Discipline yourself in how you use your device in worship.  Using it to pull up Scripture or to take notes is a good thing.  Limit yourself to those two pursuits.  You may hear a quote that you would like to post or tweet, or something may be said that you want to look up further information about on the internet.  Make a note to yourself to do those things later – DO NOT do them during worship.  When you do, you disengage yourself from listening and you set a poor example to those around you who see the screen on your device.  If you have difficulty avoiding Facebook, or the web, or e-mail, or games, or texting, you need to turn your device off during the service or you need to not bring it with you.  Your soul is of vastly greater importance than these earthly distractions.

As regards our children, we have seen rare cases where parents will simply hand their electronic device over to their young ones so that they can entertain themselves with a game or a video, particularly during the sermons.  Please remember that even if a child has not yet repented and believed in Christ, our goal is for them to hear the gospel and be challenged to turn to Christ.  By having them plug their minds and hearts into some form of electronic entertainment, you are encouraging them to tune out the Word of life.  Secondly, the whole goal of having our children with us in worship is to model for them and to teach them what behavior is proper in worship.  You would not come to worship and whip out a big newspaper to read while the sermon is being preached, so help guard your children from such distractive, disrespectful behavior as well.

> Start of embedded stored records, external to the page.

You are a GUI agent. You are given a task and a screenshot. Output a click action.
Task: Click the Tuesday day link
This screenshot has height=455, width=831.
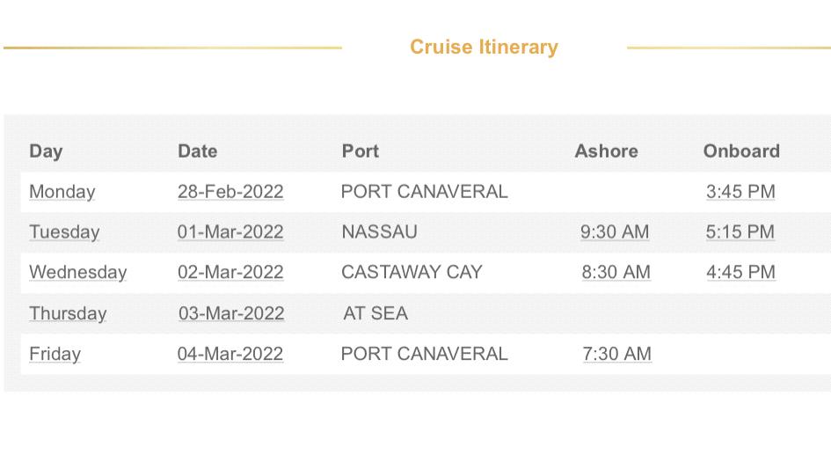pos(64,231)
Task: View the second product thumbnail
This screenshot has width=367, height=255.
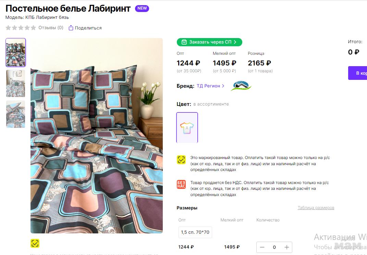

As regards our youth, they have the propensity to be much more covert in their use of technology.  A generation ago, students would pass notes during the service.  Today, they text one another.  If they were to have a world-wide contest to find the fastest typist on a miniature smart phone keyboard, I am confident it would be a teenager.  I would encourage our students to follow the advice I gave above regarding self-discipline with your phones.  I would also encourage parents to observe their students to see if they are misusing their devices during services.  What one student does often involves distracting others from worship, so it is important to intervene, perhaps by confiscating such devices during worship until self-discipline develops.

As time progresses, the use of technology in all areas of life will most certainly increase.  This is true even in church.  Hand-held devices are blessings to us in so many ways, but we must utilize them in ways that honor God, not in ways that distract us from worship our Lord, Jesus Christ.  I love you all dearly!